In my example above, I had chosen a lower-tier service but then scaled it up. By understanding the needs of your application, you can select the appropriate service tier that ensures performance without inflating your costs, but if you do choose to scale up, work out that new cost and be sure that you are happy keeping paying it. If not think about when you have higher needs and scale only then, which brings us to our next point.

2. Scale Resources Based on Demand

Azure SQL Database allows you to scale resources up or down depending on the workload. For example, you can scale up during high-demand periods (like running large queries or processing data) and scale down when the demand is low (such as during off-hours or when the database is idle).

In the case of the test account, I didn’t scale down after tests were completed. Instead of manually resizing the databases, I could have automated the scaling process using Azure Automation or scheduled tasks to reduce resources when the system wasn’t actively being used. The Serverless Tier is actually really great for this if you don’t want to go through the manual process of doing it yourself.

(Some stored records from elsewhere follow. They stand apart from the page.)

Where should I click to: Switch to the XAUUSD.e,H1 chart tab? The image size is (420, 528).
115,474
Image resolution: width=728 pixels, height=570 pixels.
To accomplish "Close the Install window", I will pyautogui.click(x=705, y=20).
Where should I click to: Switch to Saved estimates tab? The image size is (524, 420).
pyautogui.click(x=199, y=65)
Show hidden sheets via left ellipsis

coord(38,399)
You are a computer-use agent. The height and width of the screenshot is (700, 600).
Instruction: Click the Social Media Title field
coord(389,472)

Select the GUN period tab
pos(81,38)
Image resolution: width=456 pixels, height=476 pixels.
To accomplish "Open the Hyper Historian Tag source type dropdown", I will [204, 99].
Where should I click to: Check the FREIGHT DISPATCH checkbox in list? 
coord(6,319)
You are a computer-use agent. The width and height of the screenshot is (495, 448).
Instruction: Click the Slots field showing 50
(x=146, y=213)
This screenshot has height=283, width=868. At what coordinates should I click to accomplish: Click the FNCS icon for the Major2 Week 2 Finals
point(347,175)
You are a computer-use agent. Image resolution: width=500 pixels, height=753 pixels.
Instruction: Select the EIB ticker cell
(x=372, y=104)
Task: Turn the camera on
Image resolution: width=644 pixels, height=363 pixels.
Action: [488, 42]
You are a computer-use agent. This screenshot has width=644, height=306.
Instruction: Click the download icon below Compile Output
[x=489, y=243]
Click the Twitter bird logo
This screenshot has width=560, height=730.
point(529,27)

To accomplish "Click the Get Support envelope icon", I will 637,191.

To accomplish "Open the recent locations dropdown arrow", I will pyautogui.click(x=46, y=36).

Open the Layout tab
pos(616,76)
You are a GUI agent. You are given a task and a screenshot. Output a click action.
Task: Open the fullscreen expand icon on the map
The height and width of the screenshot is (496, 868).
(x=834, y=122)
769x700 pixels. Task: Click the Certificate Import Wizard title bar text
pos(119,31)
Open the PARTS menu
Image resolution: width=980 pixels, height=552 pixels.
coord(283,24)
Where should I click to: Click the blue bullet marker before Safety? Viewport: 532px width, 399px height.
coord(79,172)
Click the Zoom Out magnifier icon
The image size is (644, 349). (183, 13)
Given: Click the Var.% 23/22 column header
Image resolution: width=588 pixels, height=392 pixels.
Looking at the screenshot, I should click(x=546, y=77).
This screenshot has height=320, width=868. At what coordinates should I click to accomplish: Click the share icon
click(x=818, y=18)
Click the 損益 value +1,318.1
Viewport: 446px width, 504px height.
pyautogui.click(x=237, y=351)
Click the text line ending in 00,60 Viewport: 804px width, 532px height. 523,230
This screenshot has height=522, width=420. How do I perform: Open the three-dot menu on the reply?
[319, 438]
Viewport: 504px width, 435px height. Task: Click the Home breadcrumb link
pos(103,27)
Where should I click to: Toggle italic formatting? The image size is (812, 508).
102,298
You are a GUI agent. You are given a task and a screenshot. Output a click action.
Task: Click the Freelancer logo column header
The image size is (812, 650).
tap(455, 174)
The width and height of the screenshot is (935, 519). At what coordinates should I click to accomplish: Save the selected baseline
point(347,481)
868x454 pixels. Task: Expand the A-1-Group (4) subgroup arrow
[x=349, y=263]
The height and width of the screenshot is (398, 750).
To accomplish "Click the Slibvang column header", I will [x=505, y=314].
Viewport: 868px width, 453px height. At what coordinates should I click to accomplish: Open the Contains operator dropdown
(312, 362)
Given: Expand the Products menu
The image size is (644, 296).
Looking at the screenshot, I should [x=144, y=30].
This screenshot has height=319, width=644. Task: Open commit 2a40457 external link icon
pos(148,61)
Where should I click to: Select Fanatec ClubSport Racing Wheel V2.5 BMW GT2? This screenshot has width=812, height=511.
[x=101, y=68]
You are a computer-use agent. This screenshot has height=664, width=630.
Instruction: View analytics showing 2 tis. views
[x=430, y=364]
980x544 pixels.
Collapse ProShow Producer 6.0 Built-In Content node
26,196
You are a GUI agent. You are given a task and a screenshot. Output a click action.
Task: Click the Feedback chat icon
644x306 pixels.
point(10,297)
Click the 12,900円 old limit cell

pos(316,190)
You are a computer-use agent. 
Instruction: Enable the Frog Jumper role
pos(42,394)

3. Utilize Reserved Instances

For long-term projects, using Azure’s Reserved Instances can help reduce costs significantly. By committing to a one- or three-year term, you can lock in discounted rates compared to pay-as-you-go pricing. Reserved Instances are an excellent choice for production databases that run continuously, as the cost savings can be substantial over time.

4. Monitor Usage and Set Alerts

Azure provides built-in tools like Azure Cost Management and Azure Advisor that can help you monitor usage and track costs in real-time. Setting up alerts when usage reaches certain thresholds can prevent you from overspending unexpectedly. I’ve now taken to setting up budget alerts on my test accounts because honestly – the chance of me getting called onto something else 2 seconds after I scale up a database I fully intend to scale back down are pretty high.

5. Cleanup Unused Databases – Automatically?

Lastly, it’s important to manage resources that are no longer in use. For temporary or test environments, make sure to regularly clean up unused databases. You can automate this cleanup process to prevent old, idle databases from consuming unnecessary resources and driving up costs.

Conclusion

I know it sounds simple – but the biggest thing you can do to optimize costs is to look at the costs. It’s honestly the not paying attention that is the biggest danger. If you are looking you are very likely to see places that you can trim expense, but the biggest danger of a cloud spend is that you don’t look at the numbers as you go – only when you get the bill at the end of the month.